Bourbon Penn 22


by Elana Gomel

Today I lost my temper.

It dropped away from me as I was brushing my teeth, a small round object the size of a billiard ball. I think it was wine-colored but I am not sure as I only saw it from the corner of my eye. It hit the floor with a substantial thud, too much for its size, and I could hear it roll away and then clunk against the wall. When I looked for it, it was gone.

In the evening, I sat in the living room, staring at the tree drip. In happens almost every night in the Santa Cruz Mountains, this rain-without-rain, a slow steady weeping of giant redwoods. I sat there until the glass wall turned into a flat expanse of darkness. I was waiting for Leyla.

She came every night since the Event: a smudged, shapeless dark silhouette that watched me from the shadows between the redwood trunks, never coming too close, never moving away. I did not know it was a “she,” of course, but it dispelled the fear just a little to think of the watcher as female. And Leyla means “night,” so it fit. The first time I saw her, I had been petrified. But fear must have been one of the things I lost, together with my husband, my temper, and most of my memories.

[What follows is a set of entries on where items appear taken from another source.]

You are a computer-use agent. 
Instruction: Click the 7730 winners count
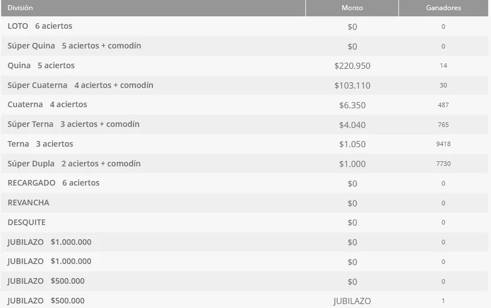click(x=443, y=164)
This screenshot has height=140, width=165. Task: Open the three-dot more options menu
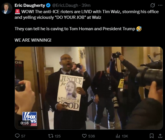click(x=160, y=5)
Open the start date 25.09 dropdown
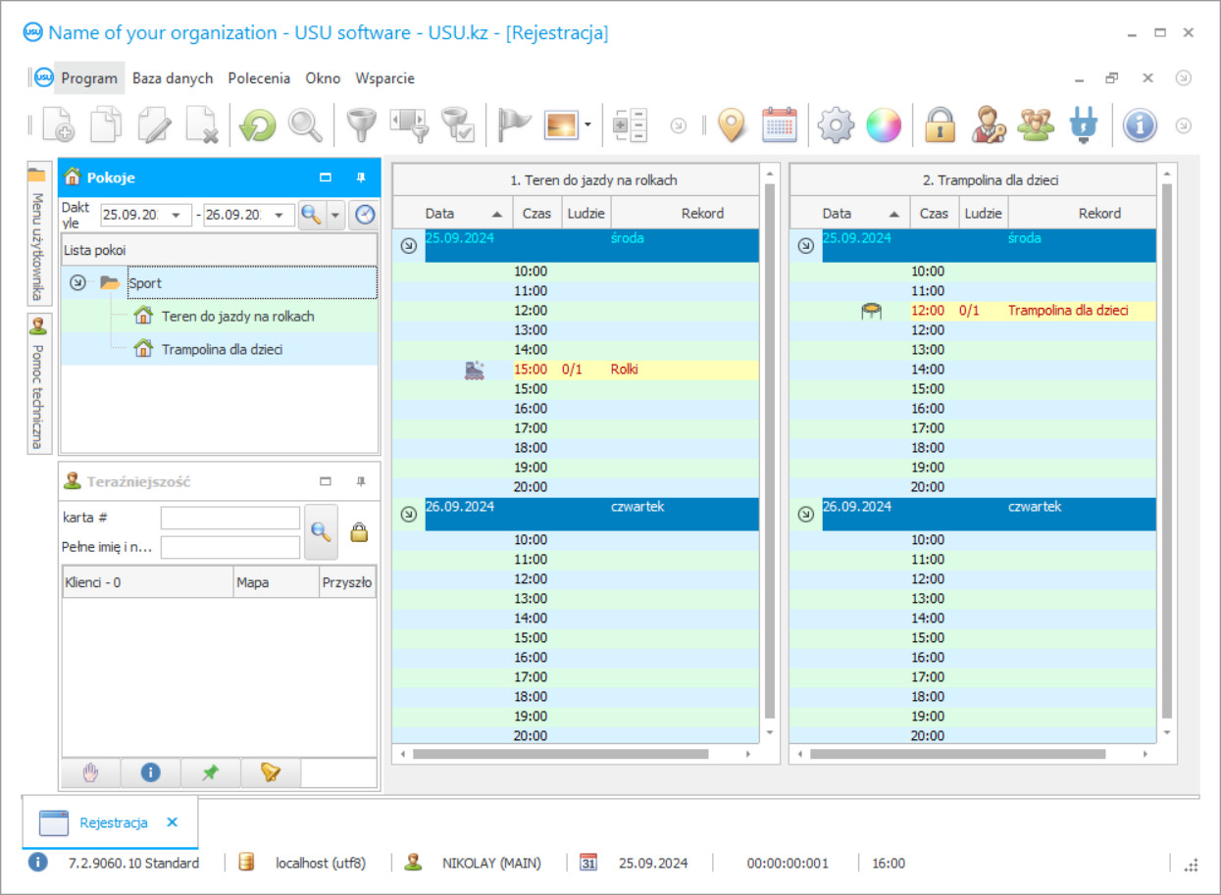1221x895 pixels. coord(177,215)
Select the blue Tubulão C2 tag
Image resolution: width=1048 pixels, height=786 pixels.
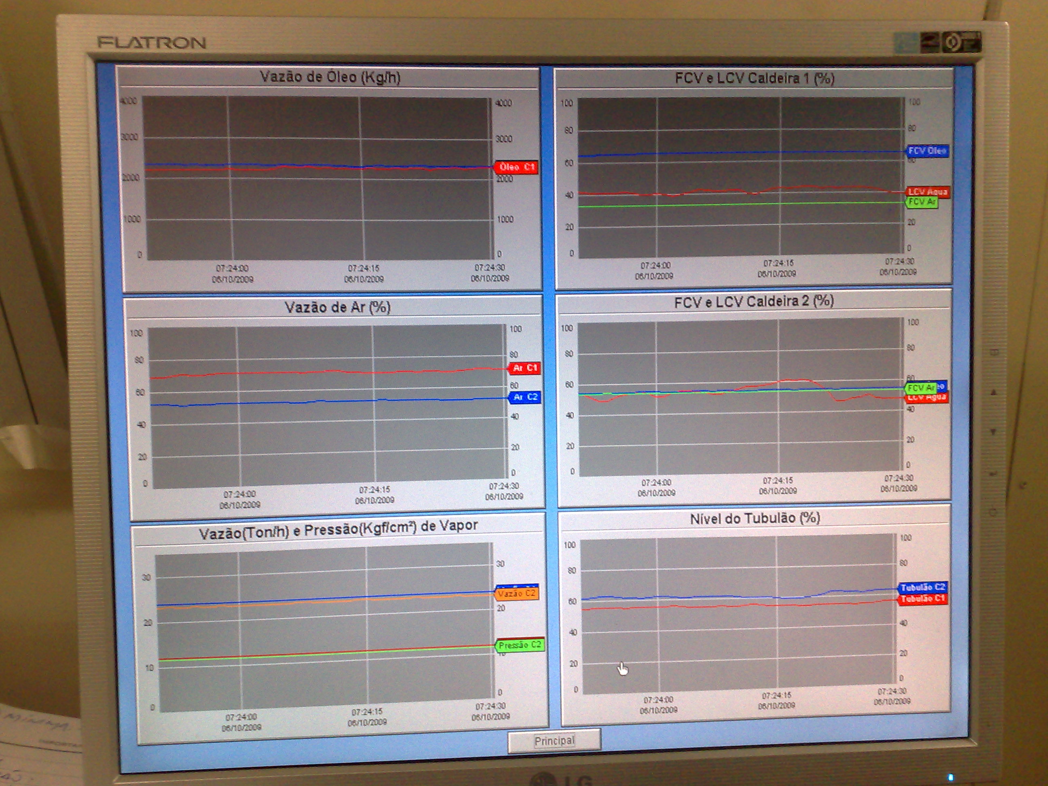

She was there as always: a darker shadow among the unrelieved murk of the giant trees. I stared at her and I knew she was staring back at me. And then I fell asleep.

In the morning, Mike and Yvonne showed up. I was grateful for their neighborliness, but I also wished they’d stop coming. We would sit together in tense silence, mentally going through the list of things and attributes we had lost, trying to gauge whether one of us was worse off than the others. And did they expect me to offer them food? I did not feel I should. They had always struck me as the kind of people who would hoard tins, and batteries, and survival gear. I would bet Mike had a gun. Maybe he could shoot a deer.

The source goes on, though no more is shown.